Wynnewood station is a SEPTA Regional Rail station in Wynnewood, Pennsylvania. It is located at Wynnewood and Penn Roads in Philadelphia's western suburbs, and is served by most Paoli/Thorndale Line trains with the exception of several express runs.

The station was built in 1870 by the Wilson Brothers architectural firm for the Pennsylvania Railroad, and is one of the historic station buildings on the line built before 1930.

The station offers a small retail space, which is currently unused. The space was formerly occupied by Main Line Baking Company (2010–2016), Pup's Cafe (2009), Quaker Coffee (2005–2008), and Irish Bake Shoppe (1999–2005). The ticket office at this station is open weekdays 6:00 a.m. to 12:00 p.m. (excluding holidays). There are 239 daily and permit parking spaces at the station. This station is 7.4 track miles from Suburban Station. In 2017, the average total weekday boardings at this station was 765, and the average total weekday alightings was 561.

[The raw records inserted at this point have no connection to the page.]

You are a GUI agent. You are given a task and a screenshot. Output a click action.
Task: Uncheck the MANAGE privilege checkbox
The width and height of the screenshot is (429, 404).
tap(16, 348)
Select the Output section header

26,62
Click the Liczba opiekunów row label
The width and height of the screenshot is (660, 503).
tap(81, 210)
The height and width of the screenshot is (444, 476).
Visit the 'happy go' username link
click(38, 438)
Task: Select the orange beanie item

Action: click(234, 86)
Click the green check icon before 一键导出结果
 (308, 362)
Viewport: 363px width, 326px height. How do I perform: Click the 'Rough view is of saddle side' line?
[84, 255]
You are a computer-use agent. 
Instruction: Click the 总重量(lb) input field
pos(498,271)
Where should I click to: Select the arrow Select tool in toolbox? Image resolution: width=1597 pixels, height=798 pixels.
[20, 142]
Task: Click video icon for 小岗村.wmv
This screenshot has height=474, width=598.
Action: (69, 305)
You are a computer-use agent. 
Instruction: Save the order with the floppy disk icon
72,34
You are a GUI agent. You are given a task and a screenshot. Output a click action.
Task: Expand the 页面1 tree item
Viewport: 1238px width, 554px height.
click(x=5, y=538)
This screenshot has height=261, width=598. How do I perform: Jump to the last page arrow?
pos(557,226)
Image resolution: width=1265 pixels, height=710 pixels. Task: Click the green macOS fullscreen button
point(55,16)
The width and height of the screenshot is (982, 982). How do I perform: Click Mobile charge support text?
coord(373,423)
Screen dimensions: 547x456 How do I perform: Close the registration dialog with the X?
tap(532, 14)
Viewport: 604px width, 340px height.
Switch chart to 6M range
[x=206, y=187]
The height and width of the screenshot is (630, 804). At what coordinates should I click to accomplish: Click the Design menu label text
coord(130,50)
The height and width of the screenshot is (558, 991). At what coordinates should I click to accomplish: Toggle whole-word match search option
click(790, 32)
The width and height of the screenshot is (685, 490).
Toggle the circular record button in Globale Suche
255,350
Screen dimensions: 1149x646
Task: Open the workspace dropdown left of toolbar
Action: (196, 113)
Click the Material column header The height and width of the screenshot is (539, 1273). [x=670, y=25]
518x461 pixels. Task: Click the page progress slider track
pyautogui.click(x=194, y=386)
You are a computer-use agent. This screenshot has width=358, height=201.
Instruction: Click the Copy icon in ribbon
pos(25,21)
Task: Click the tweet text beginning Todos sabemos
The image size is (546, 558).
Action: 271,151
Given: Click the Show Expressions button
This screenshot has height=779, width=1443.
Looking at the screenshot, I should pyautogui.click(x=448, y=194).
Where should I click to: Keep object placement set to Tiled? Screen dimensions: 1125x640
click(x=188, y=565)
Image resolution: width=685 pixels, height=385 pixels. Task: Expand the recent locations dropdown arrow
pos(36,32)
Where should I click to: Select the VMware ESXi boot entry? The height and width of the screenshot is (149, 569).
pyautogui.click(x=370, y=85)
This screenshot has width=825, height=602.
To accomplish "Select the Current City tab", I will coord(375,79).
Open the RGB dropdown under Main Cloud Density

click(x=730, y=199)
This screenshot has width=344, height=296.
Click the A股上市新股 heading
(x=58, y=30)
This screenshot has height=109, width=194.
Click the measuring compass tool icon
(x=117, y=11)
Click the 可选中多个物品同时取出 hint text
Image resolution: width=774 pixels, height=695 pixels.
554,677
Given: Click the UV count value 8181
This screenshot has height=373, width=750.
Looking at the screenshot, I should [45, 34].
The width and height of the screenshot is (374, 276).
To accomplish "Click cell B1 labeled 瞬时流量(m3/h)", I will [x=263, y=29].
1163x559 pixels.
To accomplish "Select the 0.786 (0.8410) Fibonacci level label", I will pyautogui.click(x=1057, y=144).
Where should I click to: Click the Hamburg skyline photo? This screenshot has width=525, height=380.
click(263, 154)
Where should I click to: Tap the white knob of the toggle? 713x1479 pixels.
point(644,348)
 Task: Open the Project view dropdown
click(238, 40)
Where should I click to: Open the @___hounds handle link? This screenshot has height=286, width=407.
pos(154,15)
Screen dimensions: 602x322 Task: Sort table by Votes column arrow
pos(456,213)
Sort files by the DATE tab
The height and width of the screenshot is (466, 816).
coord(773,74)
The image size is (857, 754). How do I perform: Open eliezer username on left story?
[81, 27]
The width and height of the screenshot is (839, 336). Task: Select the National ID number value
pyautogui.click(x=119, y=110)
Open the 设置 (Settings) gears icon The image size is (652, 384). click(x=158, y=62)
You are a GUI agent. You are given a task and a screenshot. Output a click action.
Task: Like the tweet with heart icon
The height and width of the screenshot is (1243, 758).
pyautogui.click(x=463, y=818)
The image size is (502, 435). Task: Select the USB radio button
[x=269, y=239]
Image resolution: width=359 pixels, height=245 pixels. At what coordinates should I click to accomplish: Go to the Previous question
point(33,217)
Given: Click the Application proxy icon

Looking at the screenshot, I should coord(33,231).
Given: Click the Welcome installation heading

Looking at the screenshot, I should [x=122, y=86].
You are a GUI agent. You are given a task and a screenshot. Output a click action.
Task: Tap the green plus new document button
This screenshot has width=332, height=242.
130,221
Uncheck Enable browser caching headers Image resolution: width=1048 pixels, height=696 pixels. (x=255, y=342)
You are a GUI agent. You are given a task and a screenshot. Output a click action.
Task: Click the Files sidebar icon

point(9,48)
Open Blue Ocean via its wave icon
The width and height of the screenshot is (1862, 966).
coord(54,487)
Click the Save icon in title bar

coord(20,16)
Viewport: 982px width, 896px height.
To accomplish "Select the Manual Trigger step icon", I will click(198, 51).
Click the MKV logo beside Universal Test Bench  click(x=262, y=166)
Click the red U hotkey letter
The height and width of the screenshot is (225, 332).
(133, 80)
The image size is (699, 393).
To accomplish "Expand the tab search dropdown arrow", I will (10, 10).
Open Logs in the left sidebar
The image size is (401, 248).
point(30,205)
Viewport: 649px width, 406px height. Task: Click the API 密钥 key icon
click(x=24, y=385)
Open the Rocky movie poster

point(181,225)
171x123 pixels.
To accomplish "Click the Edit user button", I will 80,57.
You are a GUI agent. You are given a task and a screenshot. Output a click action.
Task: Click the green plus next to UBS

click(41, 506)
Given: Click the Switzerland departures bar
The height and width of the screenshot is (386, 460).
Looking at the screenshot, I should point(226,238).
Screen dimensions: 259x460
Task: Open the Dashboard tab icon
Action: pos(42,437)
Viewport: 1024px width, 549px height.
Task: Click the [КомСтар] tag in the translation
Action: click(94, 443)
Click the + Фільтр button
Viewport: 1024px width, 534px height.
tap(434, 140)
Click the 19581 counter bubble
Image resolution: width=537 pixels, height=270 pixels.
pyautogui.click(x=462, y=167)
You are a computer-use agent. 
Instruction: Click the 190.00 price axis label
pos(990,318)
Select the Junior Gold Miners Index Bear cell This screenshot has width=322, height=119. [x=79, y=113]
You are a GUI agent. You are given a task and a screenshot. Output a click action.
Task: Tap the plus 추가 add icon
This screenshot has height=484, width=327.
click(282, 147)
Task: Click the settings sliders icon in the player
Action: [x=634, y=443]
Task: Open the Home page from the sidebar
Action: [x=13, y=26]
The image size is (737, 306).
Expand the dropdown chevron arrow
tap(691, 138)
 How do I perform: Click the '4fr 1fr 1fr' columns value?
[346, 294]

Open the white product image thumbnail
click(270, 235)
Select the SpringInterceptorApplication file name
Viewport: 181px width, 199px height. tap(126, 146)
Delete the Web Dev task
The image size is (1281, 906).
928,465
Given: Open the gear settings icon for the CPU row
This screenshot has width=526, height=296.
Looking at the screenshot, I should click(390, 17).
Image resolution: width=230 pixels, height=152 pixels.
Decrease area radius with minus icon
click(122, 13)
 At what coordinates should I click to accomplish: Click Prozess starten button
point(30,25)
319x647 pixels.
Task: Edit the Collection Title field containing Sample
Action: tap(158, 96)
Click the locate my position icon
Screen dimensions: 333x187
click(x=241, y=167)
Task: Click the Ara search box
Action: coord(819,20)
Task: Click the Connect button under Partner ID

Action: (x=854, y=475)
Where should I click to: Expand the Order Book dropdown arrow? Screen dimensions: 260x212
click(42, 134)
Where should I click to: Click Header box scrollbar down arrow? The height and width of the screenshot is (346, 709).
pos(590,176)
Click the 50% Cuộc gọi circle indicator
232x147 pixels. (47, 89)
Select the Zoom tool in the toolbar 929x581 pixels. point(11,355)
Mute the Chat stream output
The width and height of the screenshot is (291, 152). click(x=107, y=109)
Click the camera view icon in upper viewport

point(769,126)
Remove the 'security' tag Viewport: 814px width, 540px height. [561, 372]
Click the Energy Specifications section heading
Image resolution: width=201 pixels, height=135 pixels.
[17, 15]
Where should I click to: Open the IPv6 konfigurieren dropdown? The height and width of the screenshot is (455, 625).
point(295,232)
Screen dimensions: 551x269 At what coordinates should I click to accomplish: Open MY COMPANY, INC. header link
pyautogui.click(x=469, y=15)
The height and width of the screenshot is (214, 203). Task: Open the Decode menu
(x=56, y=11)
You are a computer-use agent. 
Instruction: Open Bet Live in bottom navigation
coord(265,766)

==Restoration and beautification==
The Wynnewood Civic Association is a non-profit group of volunteers that maintains the landscaping and actively works to preserve and beautify the historic landmark.

==In popular culture==
The train station scene from the 1962 film David and Lisa was filmed at this station.

==Station layout==
Wynnewood has two low-level side platforms with pathways connecting the platforms to the inner tracks.